The term “exemplify” comes from the Latin word “exemplificare,” which means “to illustrate by example.” This is derived from the Latin roots “exemplum,” meaning “example,” and “facere,” meaning “to make” or “to do.”

1. Proto-Indo-European (PIE)

The PIE root “*dhe-” means “to set” or “to put.”

2. Latin

From the PIE root, the Latin word “facere” developed, meaning “to make” or “to do.” The verb “exemplificare” combines “exemplum” (example) with “facere” (to make), meaning “to make an example of” or “to illustrate by example.”

3. Old French (c. 9th to 14th century CE)

The Latin term “exemplificare” evolved into Old French “exemplifier,” meaning “to illustrate” or “to show by example.”

4. Middle English (c. 11th to 15th century CE)
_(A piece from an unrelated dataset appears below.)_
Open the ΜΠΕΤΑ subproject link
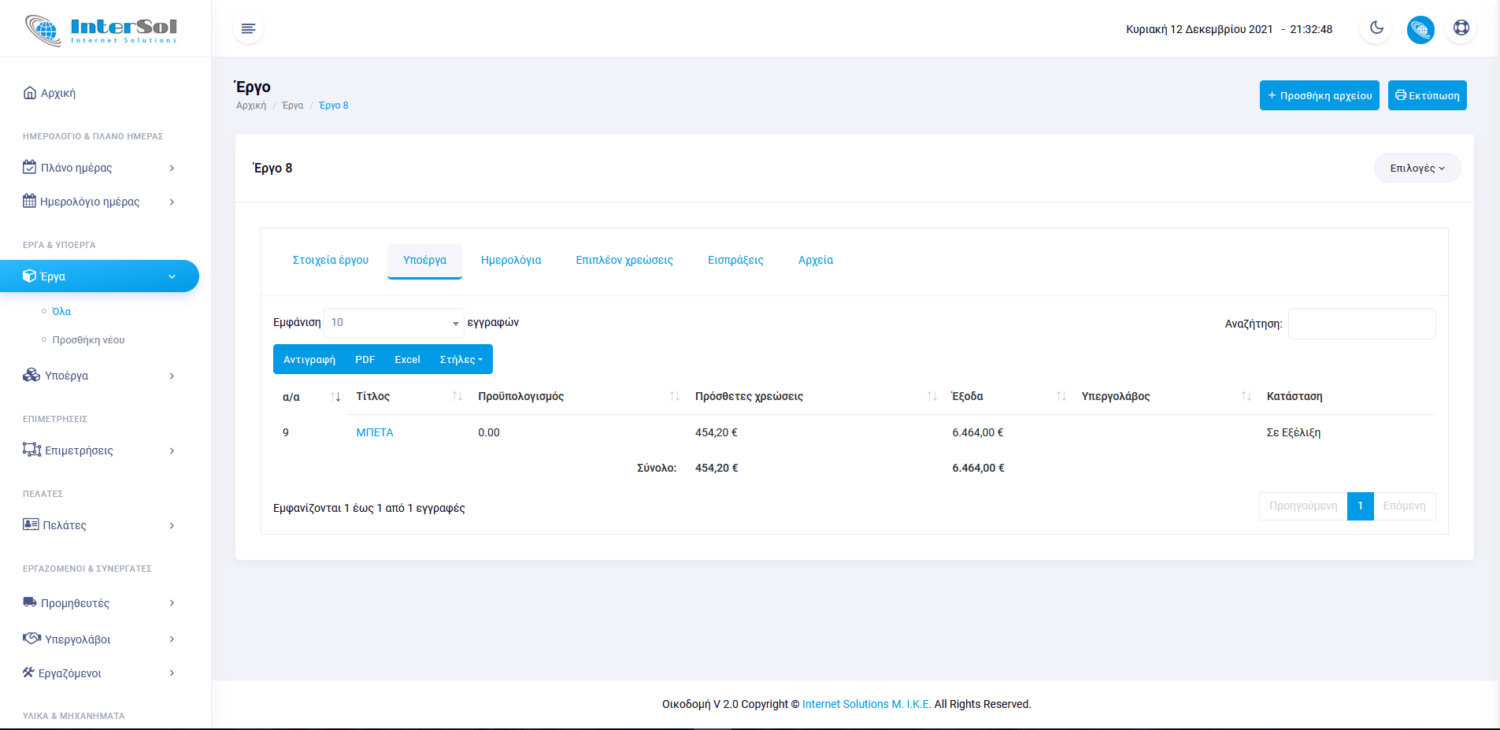 [375, 433]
The Old French “exemplifier” was adopted into Middle English as “exemplifien,” meaning “to illustrate” or “to make an example of.”

5. Modern English (from 15th century CE to present)

The term “exemplify” evolved into its current form and pronunciation, retaining the meaning of “to show or illustrate by example.”

Phonetic Evolution

Over time, the pronunciation of “exemplify” has remained relatively stable, transitioning from the Old French “exemplifier” to the Modern English “exemplify.”

Usage Examples

  • “The teacher used a story to exemplify the lesson’s main point.”
  • “Another example of ‘exemplify’ in a sentence is ‘Her actions exemplify the company’s values.'”

Cultural or Historical Notes

The development of the word “exemplify” was significantly influenced by the need to use specific instances to clarify and illustrate broader concepts in teaching, rhetoric, and communication.

The word “exemplify” reflects the importance of using examples to demonstrate and explain ideas, emphasizing the role of concrete instances in understanding and conveying abstract principles.